I would think anything that gels over time/based on temperature, rather than immediately. And is water but not oil soluble. Should work. So Agar definitely might. But agar is also used as an emulsifier, so depending how it works on that front it might just lock the water up in suspension with the oil. IIRC the serious eats guys mentioned testing veg friendly alternatives and other agents in the comments.

Kenji is a modern wizard. for kitchens.

1 Like

Okay, this was first posted back in June. When is he going to post a followup? Or is he still using that one pot of oil?

1 Like

You eat that much fried food?

pectin is gelatin from apples and other vegetables and I see it more often than animal gelatin or at least as often.

2 Likes

Pectin is not gelatin. Gelatin is a protein. Pectin is a polysaccharide, a type of carbohydrate. Gelatin can only come from animal sources as its rendered from collegen. Though pectin and collegen have some what equivalent roles in animals and plants respectively.

I do think pectin produces an end result closest to gelatin. But it’s gelling ability is heavily dependant on pH and the presence of sugar. I don’t think pectin will gell in plain water. So it likely wouldn’t work. And using sweetened water would very well be a disaster.

3 Likes

far out. I just used it as a reliable substitute in cooking and my mom’s cookbook called it “vegetable gelatin”. Must be marketing creep.

Vegetable or vegetarian gelatin is a common trade name for some plant derived gels and stabilisers. Including those based on pectin or agar. But gelatin itself is a specific molecule.
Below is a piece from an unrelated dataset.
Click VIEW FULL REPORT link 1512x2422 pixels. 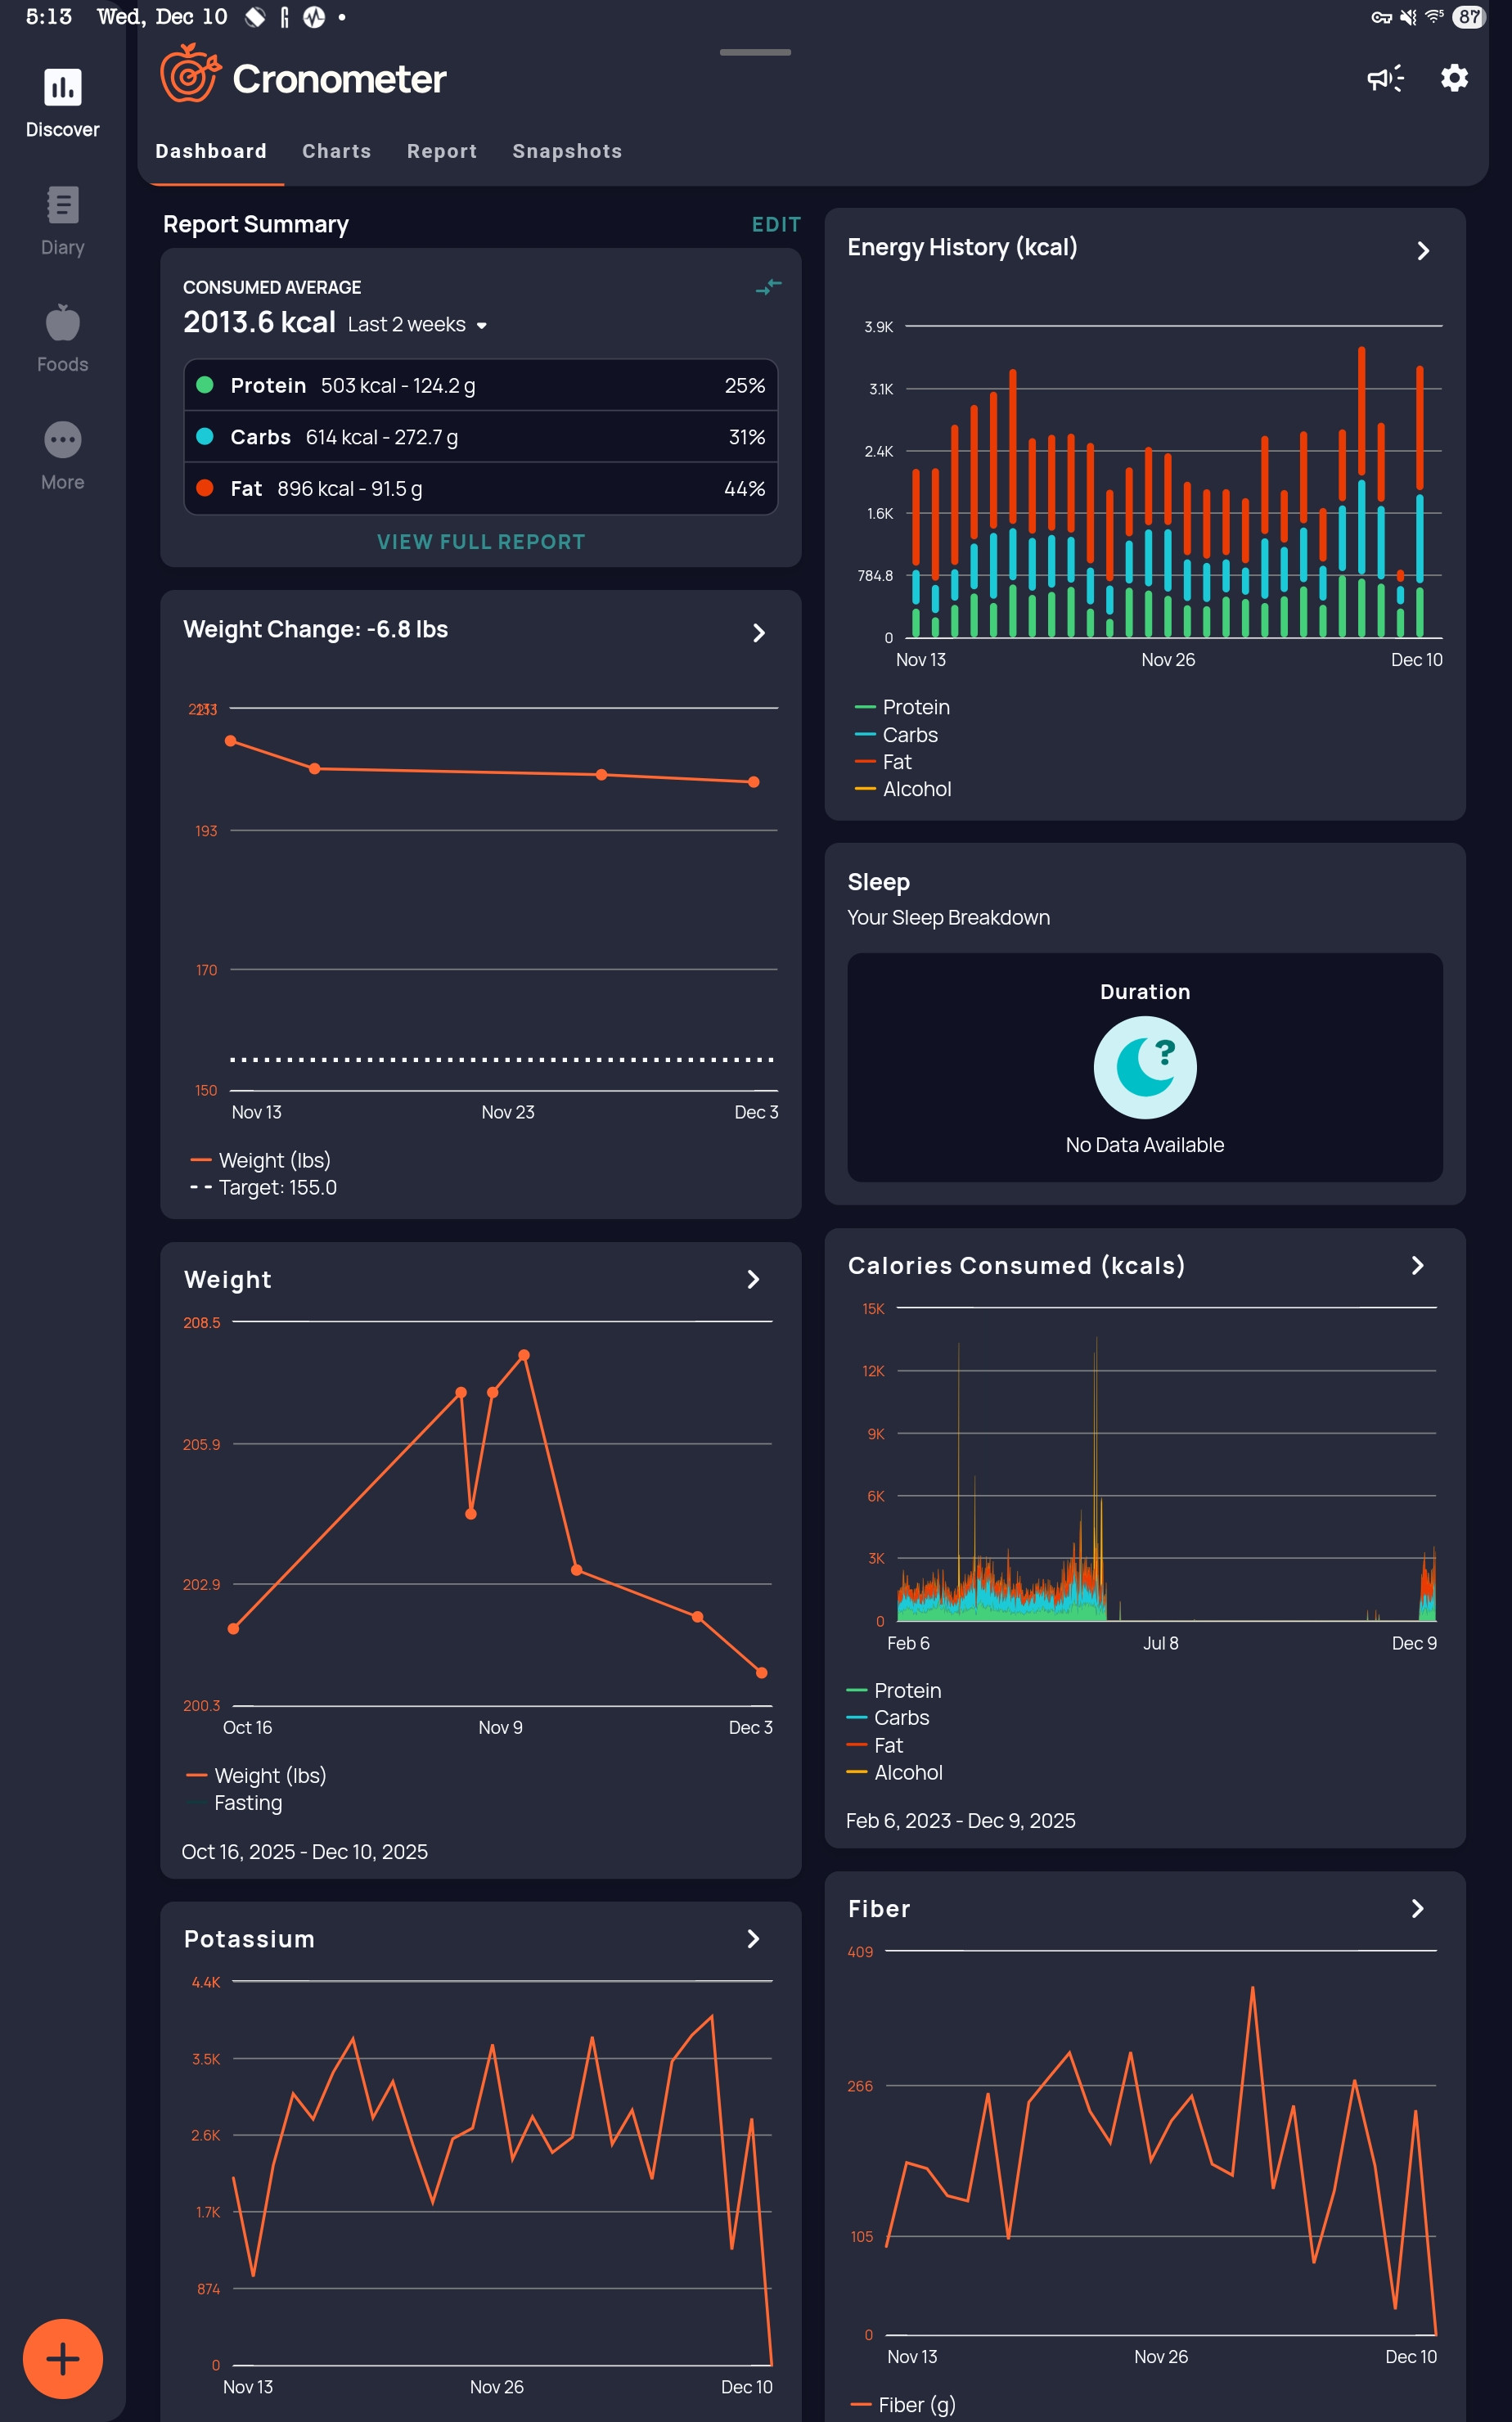[x=481, y=541]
So far as I know pectin won’t work in savory or unflavored applications. Because it needs sugar to form a strong gel, or to gel at all. Acid can strengthen the gel without additional sugar, but there needs to be some sugar.

So pectin alone won’t gel enough to do the job here. Sweetened pectin is a bad idea. Some of the water and gelatin stays suspended in the oil. And foams out when you reheat it. The gelatin Browns off and drops to the bottom, the water boils off. Sugar in the mix means sweet oil and badly scorched sugar instead of browned proteins. So, barf.

2 Likes

So it’s pretty important to note that filtering is not the only concern for reusing frying oil. Oil will degrade over multiple heating/cooling cycles, and using oil that has degraded a lot can be a big risk factor for starting a fire in the kitchen.

1 Like

I’ve only cleaned the same oil this way twice so far. But part of what makes it so promising is that it doesn’t just seem to pull out the typical crud built up by frying as with typical filtration. It significantly lightens the color of used oil. Leaving it almost as clean, odorless, light as fresh oil. So it seems to remove some portion of the degraded part of the oil as well. People have been reporting a significant increase in the number of uses before the oil gets scuzzy.

It’s not gonna make your oil last for ever, but it apparently makes it last much longer. The most uses I’ve gotten out of oil filtered the other ways before it got gross is 3 or 4. More towards 4 if I dilute it with fresh oil. I plan to keep the oil I have now going as long as I can. I’ve been really shocked to see how clean this makes it. No sign of darkening at all.

1 Like

This topic was automatically closed after 5 days. New replies are no longer allowed.